Você tem limitações de que às vezes quer se livrar num estalar de dedos, não tem? Eu mesmo vivo fazendo isso, sempre me esquecendo de que não sou capaz, estalando os dedos feito bobo enquanto me sirvo dum aperitivo ao cair da tarde no buteco.
Com o papel na mão, no primeiro instante não atino com a truculência e a selvageria do demônio. Ela já me deixou. Digo, ela já me deixou outros bilhetes antes.
Você acha que tudo podia ser diferente? Se eu quisesse? Afinal de que me defendo com tamanha fúria, erigindo muralhas e cavando pântanos e instalando armadilhas à minha volta? Se pudesse, me transformaria em vendedor de mim mesmo, cheio de dedos e bocas e trejeitos, fileira interminável de dentes rasgando o meio da cara, se pudesse.
Nos últimos tempos Sílvia também ficou obsessiva. O rosto sempre tenso. Não me preocupei. Enquanto o suposto suicida potencial fala que vai se matar, concluí em minhas investigações — acientíficas, devo esclarecer, mas confio na minha sensibilidade para fisgar um ou outro insight quando o assunto me interessa e quando me disponho a superar a preguiça —, o infeliz está ainda na fase de pedir ajuda, testando o efeito que a idéia produz nele mesmo, atento aos reflexos produzidos no rosto do outro.
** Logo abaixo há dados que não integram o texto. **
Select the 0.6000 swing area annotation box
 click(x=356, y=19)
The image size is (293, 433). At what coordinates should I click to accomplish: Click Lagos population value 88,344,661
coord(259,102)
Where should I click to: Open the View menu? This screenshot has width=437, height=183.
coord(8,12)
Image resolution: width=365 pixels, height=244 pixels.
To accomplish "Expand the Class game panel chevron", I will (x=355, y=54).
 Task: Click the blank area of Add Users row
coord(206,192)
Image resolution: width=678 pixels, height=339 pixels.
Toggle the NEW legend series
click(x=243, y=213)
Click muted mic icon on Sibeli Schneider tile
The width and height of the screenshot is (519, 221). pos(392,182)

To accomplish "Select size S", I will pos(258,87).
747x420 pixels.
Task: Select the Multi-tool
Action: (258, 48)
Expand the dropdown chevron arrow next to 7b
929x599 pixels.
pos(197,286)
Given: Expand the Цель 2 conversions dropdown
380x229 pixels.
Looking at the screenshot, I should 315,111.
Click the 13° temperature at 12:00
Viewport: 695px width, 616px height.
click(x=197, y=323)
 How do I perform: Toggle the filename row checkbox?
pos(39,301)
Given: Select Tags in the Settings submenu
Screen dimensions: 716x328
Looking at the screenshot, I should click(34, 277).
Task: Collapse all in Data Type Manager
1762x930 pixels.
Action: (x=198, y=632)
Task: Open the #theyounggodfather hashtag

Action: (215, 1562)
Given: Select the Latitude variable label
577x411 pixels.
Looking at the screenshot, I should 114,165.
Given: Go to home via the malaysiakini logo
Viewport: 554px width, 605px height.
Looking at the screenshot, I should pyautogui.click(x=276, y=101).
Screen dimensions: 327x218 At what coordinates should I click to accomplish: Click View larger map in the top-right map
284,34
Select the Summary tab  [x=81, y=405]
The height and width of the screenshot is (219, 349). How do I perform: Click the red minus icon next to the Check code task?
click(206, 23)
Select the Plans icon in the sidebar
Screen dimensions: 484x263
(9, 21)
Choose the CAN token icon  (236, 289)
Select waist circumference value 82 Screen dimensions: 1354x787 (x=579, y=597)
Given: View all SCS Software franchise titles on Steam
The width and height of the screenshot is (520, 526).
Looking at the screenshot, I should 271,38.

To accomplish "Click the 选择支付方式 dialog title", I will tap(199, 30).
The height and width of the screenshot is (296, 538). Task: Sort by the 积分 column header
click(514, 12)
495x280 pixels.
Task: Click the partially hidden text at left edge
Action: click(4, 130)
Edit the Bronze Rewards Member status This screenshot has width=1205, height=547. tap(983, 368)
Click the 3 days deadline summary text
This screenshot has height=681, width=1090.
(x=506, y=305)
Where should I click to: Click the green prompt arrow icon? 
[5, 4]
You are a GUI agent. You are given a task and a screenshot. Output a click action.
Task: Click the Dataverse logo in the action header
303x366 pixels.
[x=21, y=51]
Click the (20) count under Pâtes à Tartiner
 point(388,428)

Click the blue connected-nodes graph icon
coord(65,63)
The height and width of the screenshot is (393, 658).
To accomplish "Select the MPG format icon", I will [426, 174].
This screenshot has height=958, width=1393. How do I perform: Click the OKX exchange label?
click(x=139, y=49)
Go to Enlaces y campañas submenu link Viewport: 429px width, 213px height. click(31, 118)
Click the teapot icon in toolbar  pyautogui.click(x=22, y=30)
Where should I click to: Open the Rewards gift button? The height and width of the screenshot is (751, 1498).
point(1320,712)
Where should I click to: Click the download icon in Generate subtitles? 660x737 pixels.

O sinal de crise séria vem com o mutismo. Então o cara já caiu na ratoeira da própria piada, de repente se vê sozinho no imenso palco que armou para si mesmo e que nunca imaginou um dia fosse estrear, se desligou do mundo exterior, cortou a fitinha azul e rosa que o prendia às pessoas, é um cérebro à deriva que pode partir para virtualmente qualquer direção.